Given records Start Marker

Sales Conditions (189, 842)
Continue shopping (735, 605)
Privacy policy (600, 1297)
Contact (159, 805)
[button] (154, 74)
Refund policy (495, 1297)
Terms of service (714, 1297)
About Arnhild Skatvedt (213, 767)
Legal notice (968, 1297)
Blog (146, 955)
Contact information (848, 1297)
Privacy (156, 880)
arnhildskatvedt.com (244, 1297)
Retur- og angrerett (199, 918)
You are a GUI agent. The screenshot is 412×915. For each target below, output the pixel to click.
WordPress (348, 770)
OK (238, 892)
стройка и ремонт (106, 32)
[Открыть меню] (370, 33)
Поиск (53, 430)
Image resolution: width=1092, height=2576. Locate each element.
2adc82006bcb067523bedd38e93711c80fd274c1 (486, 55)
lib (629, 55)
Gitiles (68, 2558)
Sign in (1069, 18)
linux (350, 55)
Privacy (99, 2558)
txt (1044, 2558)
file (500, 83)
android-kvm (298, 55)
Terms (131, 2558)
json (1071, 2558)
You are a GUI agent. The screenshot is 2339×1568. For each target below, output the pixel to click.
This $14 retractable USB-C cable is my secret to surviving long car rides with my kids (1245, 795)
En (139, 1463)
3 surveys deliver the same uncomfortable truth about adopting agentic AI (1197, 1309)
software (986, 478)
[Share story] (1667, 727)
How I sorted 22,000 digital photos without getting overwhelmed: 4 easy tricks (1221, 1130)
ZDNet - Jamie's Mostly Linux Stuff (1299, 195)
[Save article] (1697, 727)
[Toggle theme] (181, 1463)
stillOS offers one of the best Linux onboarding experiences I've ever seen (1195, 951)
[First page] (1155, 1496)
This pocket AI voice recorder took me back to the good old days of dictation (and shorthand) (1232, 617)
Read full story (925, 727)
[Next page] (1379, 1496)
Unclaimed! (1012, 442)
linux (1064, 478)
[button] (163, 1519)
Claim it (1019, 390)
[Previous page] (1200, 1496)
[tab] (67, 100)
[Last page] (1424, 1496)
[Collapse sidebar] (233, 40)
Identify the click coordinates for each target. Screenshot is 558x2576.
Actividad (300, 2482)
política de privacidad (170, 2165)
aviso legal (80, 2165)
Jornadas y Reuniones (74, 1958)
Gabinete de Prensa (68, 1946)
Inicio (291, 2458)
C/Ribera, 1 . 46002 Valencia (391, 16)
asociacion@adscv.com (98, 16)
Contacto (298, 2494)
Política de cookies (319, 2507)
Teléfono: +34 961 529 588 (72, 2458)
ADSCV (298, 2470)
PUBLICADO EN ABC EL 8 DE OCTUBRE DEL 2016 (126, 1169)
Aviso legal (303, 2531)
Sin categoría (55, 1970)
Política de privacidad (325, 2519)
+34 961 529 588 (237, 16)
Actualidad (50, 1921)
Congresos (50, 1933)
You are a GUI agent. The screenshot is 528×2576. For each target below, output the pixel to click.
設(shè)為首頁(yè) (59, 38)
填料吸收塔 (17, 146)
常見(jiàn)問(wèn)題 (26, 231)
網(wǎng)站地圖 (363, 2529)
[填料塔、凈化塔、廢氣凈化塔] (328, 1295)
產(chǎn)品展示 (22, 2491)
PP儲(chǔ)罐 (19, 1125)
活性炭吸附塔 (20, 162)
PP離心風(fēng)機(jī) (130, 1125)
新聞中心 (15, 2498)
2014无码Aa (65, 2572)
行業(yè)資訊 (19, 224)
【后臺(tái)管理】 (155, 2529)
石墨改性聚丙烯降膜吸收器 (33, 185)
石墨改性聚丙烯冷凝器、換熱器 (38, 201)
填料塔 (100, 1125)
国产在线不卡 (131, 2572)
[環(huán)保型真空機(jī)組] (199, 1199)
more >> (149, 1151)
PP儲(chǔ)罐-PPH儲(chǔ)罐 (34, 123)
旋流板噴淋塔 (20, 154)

Given records End Marker

▸ **Problem description**
Transcribe the data above in full, exactly as it appears.

▸ **Response area**
Sales Conditions (189, 842)
Continue shopping (735, 605)
Privacy policy (600, 1297)
Contact (159, 805)
[button] (154, 74)
Refund policy (495, 1297)
Terms of service (714, 1297)
About Arnhild Skatvedt (213, 767)
Legal notice (968, 1297)
Blog (146, 955)
Contact information (848, 1297)
Privacy (156, 880)
arnhildskatvedt.com (244, 1297)
Retur- og angrerett (199, 918)
You are a GUI agent. The screenshot is 412×915. For each target below, output the pixel to click.
WordPress (348, 770)
OK (238, 892)
стройка и ремонт (106, 32)
[Открыть меню] (370, 33)
Поиск (53, 430)
Image resolution: width=1092, height=2576. Locate each element.
2adc82006bcb067523bedd38e93711c80fd274c1 (486, 55)
lib (629, 55)
Gitiles (68, 2558)
Sign in (1069, 18)
linux (350, 55)
Privacy (99, 2558)
txt (1044, 2558)
file (500, 83)
android-kvm (298, 55)
Terms (131, 2558)
json (1071, 2558)
You are a GUI agent. The screenshot is 2339×1568. For each target below, output the pixel to click.
This $14 retractable USB-C cable is my secret to surviving long car rides with my kids (1245, 795)
En (139, 1463)
3 surveys deliver the same uncomfortable truth about adopting agentic AI (1197, 1309)
software (986, 478)
[Share story] (1667, 727)
How I sorted 22,000 digital photos without getting overwhelmed: 4 easy tricks (1221, 1130)
ZDNet - Jamie's Mostly Linux Stuff (1299, 195)
[Save article] (1697, 727)
[Toggle theme] (181, 1463)
stillOS offers one of the best Linux onboarding experiences I've ever seen (1195, 951)
[First page] (1155, 1496)
This pocket AI voice recorder took me back to the good old days of dictation (and shorthand) (1232, 617)
Read full story (925, 727)
[Next page] (1379, 1496)
Unclaimed! (1012, 442)
linux (1064, 478)
[button] (163, 1519)
Claim it (1019, 390)
[Previous page] (1200, 1496)
[tab] (67, 100)
[Last page] (1424, 1496)
[Collapse sidebar] (233, 40)
Identify the click coordinates for each target. Screenshot is 558x2576.
Actividad (300, 2482)
política de privacidad (170, 2165)
aviso legal (80, 2165)
Jornadas y Reuniones (74, 1958)
Gabinete de Prensa (68, 1946)
Inicio (291, 2458)
C/Ribera, 1 . 46002 Valencia (391, 16)
asociacion@adscv.com (98, 16)
Contacto (298, 2494)
Política de cookies (319, 2507)
Teléfono: +34 961 529 588 (72, 2458)
ADSCV (298, 2470)
PUBLICADO EN ABC EL 8 DE OCTUBRE DEL 2016 (126, 1169)
Aviso legal (303, 2531)
Sin categoría (55, 1970)
Política de privacidad (325, 2519)
+34 961 529 588 (237, 16)
Actualidad (50, 1921)
Congresos (50, 1933)
You are a GUI agent. The screenshot is 528×2576. For each target below, output the pixel to click.
設(shè)為首頁(yè) (59, 38)
填料吸收塔 (17, 146)
常見(jiàn)問(wèn)題 (26, 231)
網(wǎng)站地圖 (363, 2529)
[填料塔、凈化塔、廢氣凈化塔] (328, 1295)
產(chǎn)品展示 (22, 2491)
PP儲(chǔ)罐 (19, 1125)
活性炭吸附塔 (20, 162)
PP離心風(fēng)機(jī) (130, 1125)
新聞中心 (15, 2498)
2014无码Aa (65, 2572)
行業(yè)資訊 (19, 224)
【后臺(tái)管理】 (155, 2529)
石墨改性聚丙烯降膜吸收器 (33, 185)
石墨改性聚丙烯冷凝器、換熱器 (38, 201)
填料塔 (100, 1125)
国产在线不卡 (131, 2572)
[環(huán)保型真空機(jī)組] (199, 1199)
more >> (149, 1151)
PP儲(chǔ)罐-PPH儲(chǔ)罐 (34, 123)
旋流板噴淋塔 (20, 154)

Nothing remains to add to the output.